Énoncé 1.
Présentez sous forme de tableau Markdown les lignes des enregistrements, de celle qui contient « 669x446 pixels. Task: Open » jusqu'à la fin des enregistrements incluse, avec une colonne « N° » pour le numéro de rang et une colonne « Ligne » pour la ligne. Omettez les lignes vides.

Extrait à lire.
Les EME, pour Encrypted Media Extensions, sont un standard du W3C pour normaliser la gestion des DRM par les sites web et les navigateurs. L’objectif du Consortium est d’en finir avec les plugins tiers tels que Flash et Silverlight pour que les droits numériques soient gérés au sein d’une infrastructure commune et dont le comportement est prévisible. Du moins en théorie.

 

Internet Explorer 11, Chrome et Safari gèrent ces EME, mais ce n’est pas le cas de Firefox. Deux points en particulier causaient un vrai problème à l’éditeur, qui a toujours milité pour les logiciels libres et un équilibre entre la protection des contenus et celle des consommateurs. Or, pour Mozilla, les EME protègent surtout les contenus, donc les entreprises qui se trouvent en arrière-plan, au détriment de l’internaute, surtout à cause d’un composant en sources fermées requis pour lire le contenu protégé.

Une décision nécessaire 

Mais nécessité fait visiblement force de loi. Dans son explication publiée hier soir, la directrice Mitchell Baker indique que les EME seront pris en charge par Firefox dans une prochaine mouture. Ce qui implique pour la fondation d’annoncer publiquement qu’elle renonce au combat contre les DRM, mais qu’elle va devoir également inclure du code propriétaire et fermé au sein de Firefox. Dans le cas présent, l’éditeur indique avoir noué un partenariat avec Adobe pour obtenir le composant idoine, nommé Content Decryption Module (CDM).

Enregistrements de données.
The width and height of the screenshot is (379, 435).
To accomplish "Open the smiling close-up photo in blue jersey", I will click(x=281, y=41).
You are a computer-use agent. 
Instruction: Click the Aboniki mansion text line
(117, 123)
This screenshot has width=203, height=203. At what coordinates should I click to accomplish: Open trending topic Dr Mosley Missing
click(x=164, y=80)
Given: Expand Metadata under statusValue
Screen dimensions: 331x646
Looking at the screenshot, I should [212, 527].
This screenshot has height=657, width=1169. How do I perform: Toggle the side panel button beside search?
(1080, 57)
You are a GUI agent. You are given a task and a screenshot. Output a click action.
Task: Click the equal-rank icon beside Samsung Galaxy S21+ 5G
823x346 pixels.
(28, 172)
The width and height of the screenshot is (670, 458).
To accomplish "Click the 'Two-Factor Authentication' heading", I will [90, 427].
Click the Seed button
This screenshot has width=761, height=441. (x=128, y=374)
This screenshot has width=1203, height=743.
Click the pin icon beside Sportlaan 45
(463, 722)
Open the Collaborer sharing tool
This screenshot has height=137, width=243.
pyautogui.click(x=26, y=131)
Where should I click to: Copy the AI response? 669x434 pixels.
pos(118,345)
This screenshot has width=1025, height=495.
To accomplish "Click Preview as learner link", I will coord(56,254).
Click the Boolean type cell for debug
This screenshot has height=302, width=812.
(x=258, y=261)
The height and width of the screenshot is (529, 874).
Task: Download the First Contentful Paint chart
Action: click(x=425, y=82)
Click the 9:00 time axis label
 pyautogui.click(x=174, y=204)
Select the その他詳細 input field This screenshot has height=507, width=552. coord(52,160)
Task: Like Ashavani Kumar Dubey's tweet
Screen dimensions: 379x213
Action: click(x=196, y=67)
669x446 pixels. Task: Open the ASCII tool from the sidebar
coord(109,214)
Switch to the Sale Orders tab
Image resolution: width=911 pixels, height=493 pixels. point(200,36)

Énoncé 2.
Reproduisez à l'identique le passage de l'extrait sur les EME, de « Les EME, pour » jusqu'à « moins en théorie. » inclus.

Bonne réponse 1.
| N° | Ligne |
|---|---|
| 1 | 669x446 pixels. Task: Open the ASCII tool from the sidebar |
| 2 | coord(109,214) |
| 3 | Switch to the Sale Orders tab |
| 4 | Image resolution: width=911 pixels, height=493 pixels. point(200,36) |

Bonne réponse 2.
Les EME, pour Encrypted Media Extensions, sont un standard du W3C pour normaliser la gestion des DRM par les sites web et les navigateurs. L’objectif du Consortium est d’en finir avec les plugins tiers tels que Flash et Silverlight pour que les droits numériques soient gérés au sein d’une infrastructure commune et dont le comportement est prévisible. Du moins en théorie.